Discounting this tender gesture, Fred is a classic bullying muscleboy, Barney the prototypical fey submissive. While the film stops just short of showing the two of them in bed together, it frankly and openly explores the searing, barely sublimated passion they share. When they're not shoulder to shoulder, cruising in Fred's car, they're wrapping their bare biceps around each other or trading good-natured barbs. To pay Fred back for his loan, Barney sacrifices his own career at the quarry. Their love is tested as Fred's status and income rise while Barney's fall. The boys' relationship takes a nasty turn; tragically, they do not reconcile their differences until the movie's climactic dual lynching scene in which both men boldly and defiantly declare their love for each other in the face of a hostile crowd of repressed closet cases led by noted scene stealer Richard Moll (Bull from TV's Night Court).
Sexual ambiguity plagues butch Betty and dainty Wilma's friendship, as well. Casting Rosie O'Donnell as Betty was another brassy move on Spielrock's part. The cartoon Betty was shapely, alluring, and more than a little prissy. You never believed her as the wife of a workaday clod like Barney; she was way too sexy for him. That mismatch sapped the TV series of much of its credibility. Someone like O'Donnell is much more realistic. But when the Rubbles and the Flintstones use the flimsy pretext of economic necessity as an excuse to cohabitate, Wilma inexplicably decides to assert herself, at one point even hiring a personal trainer to mold those girlie curves into sinew. It's a subtle transformation that shifts the balance of power in the whole two-family dynamic. And Elizabeth Taylor as Wilma's obnoxious mother invokes the acid two-couple verbal sparring of Who's Afraid of Virginia Woolf? Director Levant is to be commended for both his ingenuity and his restraint in rendering this shattering metamorphosis.

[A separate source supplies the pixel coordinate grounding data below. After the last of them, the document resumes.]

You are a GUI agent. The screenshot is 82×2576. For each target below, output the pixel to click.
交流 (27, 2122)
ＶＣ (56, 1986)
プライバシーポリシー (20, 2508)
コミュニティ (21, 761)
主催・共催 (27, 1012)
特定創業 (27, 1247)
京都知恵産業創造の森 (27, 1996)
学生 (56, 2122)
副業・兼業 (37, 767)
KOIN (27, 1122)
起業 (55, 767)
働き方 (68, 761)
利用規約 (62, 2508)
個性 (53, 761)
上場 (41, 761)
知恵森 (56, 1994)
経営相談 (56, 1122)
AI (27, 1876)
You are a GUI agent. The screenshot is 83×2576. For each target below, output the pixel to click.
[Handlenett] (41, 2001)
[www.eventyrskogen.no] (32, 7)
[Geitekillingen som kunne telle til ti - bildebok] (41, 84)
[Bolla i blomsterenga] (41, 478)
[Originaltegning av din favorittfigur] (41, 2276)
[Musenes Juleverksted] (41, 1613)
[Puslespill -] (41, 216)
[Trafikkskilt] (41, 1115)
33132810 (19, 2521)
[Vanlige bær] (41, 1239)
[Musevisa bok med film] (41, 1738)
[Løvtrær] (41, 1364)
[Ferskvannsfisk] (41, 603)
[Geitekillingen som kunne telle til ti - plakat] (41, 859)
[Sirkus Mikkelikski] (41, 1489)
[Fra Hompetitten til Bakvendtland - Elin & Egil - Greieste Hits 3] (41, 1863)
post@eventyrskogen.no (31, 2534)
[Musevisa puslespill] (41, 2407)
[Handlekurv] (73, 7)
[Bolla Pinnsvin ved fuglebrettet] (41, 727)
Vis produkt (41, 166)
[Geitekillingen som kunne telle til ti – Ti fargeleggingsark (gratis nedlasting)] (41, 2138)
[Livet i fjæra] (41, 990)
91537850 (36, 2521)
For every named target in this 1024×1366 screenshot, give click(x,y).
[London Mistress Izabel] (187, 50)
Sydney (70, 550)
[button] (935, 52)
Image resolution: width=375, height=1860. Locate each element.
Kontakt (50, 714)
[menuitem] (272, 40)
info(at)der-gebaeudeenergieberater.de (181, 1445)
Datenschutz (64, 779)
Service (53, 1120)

Sharply drawn interpersonal dynamics are just the tip of the Flintstones iceberg. Realizing he could never top the dramatic impact of the lifelike mechanical dinosaurs he utilized in Jurassic Park, Spielrock here wisely backs off and lets Jim Henson's Creature Shop shoulder some of the special-effects burden. This imbues The Flintstones with a Muppet Movie feel kids will love and provides some much-needed relief from the tense psychosexual fireworks. It should minimize the limiting Jurassic Park comparisons, too. The story line featuring Kyle MacLachlan as an evil executive who sets Fred up for a fall is a magnificent treatise on the perils of capitalism and the nobility of the proletariat that Karl Marx would have been proud to claim as his own. And the subplot where Halle Berry foolishly conspires with MacLachlan (only to have him betray her in the end) is a blistering attack on both racism and sexism in the workplace. Finally, as a meticulous reenactment of a watershed epoch in the history of man's evolution, The Flintstones is an invaluable historical document.
All in all it's a dazzling work, the most scintillating adaption of cartoon characters to the screen since Howard the Duck. To paraphrase President Clinton's evaluation of Spielrock's previous offering, I urge every American to see this film.